Sin embargo, mientras se iban construyendo esos positivos indicadores, en medio de una apertura total de nuestra economía gracias a los TLC firmados a fines de los 90, se desvió la mirada de la creciente dependencia de las importaciones de bienes que componen la dieta básica, como el trigo, la carne de vacuno, la leche, el arroz y las leguminosas, entre otros. Un proceso que ha reducido la participación de la producción nacional en la oferta de estos productos y hoy constituye una amenaza a la seguridad alimentaria.
Es así como se evidencia una disminución sostenida de la superficie de cultivos tradicionales, como el trigo, el arroz y las leguminosas, así como de la masa ganadera y de las lecherías, que hoy compiten por el uso de suelo con las plantaciones frutales y compiten con un progresivo incremento de las importaciones. Actualmente, el 56% del consumo del arroz nacional se importa, principalmente de países como Argentina, Paraguay y Uruguay.
Asimismo, el volumen de productos lácteos importados equivale al 41% de la recepción nacional de leche. En cuanto al trigo, el 43% de lo que consume Chile se importa, principalmente de Argentina, Canadá y Estados Unidos. En el caso de las leguminosas, el 90% de las lentejas que se comercializan en Chile son importadas, principalmente de Canadá, situación similar a la del garbanzo y en menor medida con los porotos.

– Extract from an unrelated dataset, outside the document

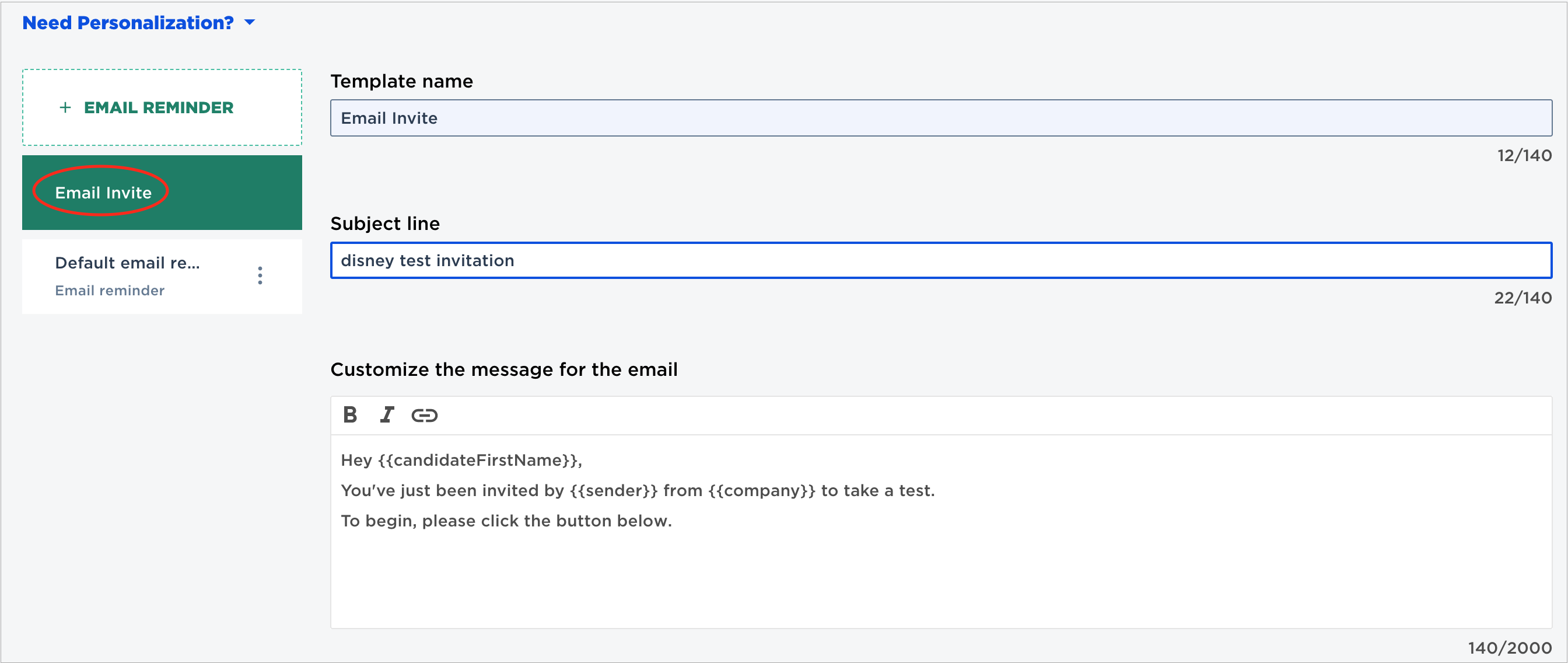Apply bold formatting in the message editor
This screenshot has width=1568, height=663.
click(x=350, y=415)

Finalmente, la carne de bovino importada representa un 70% de lo que se consume en el país, proveniente principalmente de Brasil, Paraguay y Argentina.
La pandemia no vino sola, está causando una recesión mundial, pero también nos ha vuelto a recordar nuestra vocación agroalimentaria. El forzado experimento de una economía cerrada por el coronavirus nos está enseñando que es vital volver a conceptos como la seguridad alimentaria y protección de productos esenciales de la canasta familiar.